15. The aforesaid facts, evidence and circumstances would show that the version of the defence was a reasonable and probable one. It has been indicated earlier in this judgment and it may be stated at the cost of repetition that an accused person is not to prove his case beyond reasonable doubt and he is not to prove his case with the same strictness and rigour as the prosecution is required to prove a criminal charge. The petitioner had established his case as required by law. The trial and appellate courts did not carefully scrutinise the prosecution evidence and did not properly examine as to whether the defence of the petitioner was a reasonable and probable one and in my view, their findings against the petitioner were unreasonable calling for interference by this Court in revision.

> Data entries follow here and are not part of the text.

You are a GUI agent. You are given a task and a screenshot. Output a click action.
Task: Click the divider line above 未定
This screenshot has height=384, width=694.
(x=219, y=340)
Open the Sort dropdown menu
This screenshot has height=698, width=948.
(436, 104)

16. At the stage of hearing this revision, Dr. Dash, on the basis of an affidavit, filed in this Court, has urged that after the petitioner was removed from service, P. W. 1 has been able to get employment in his place and that in order to get such employment, he had falsely implicated the petitioner. The affidavit filed in this Court cannot be treated as legal evidence and therefore, it would not be legal and proper for this Court to take notice of this submission made on behalf of the petitioner.

17. The learned Counsel for the petitioner has submitted before me that the prosecution against the petitioner was bad in law because of want of sanction of the appropriate authority. The learned Additional Government Advocate has, however, submitted that the petitioner was discharged from service on 11-12-1973 and by the time charge-sheet was placed in August, 1974, he was no more a public servant and therefore, no sanction was necessary. In the view I have taken, it is not necessary to go into this question.

18. In the result, I would allow the revision and set aside the order of conviction and sentences, passed against the petitioner under Sections 409 and 477A of the Indian Penal Code. Consequent upon the revision being allowed, the rule for enhancement of the sentence is discharged.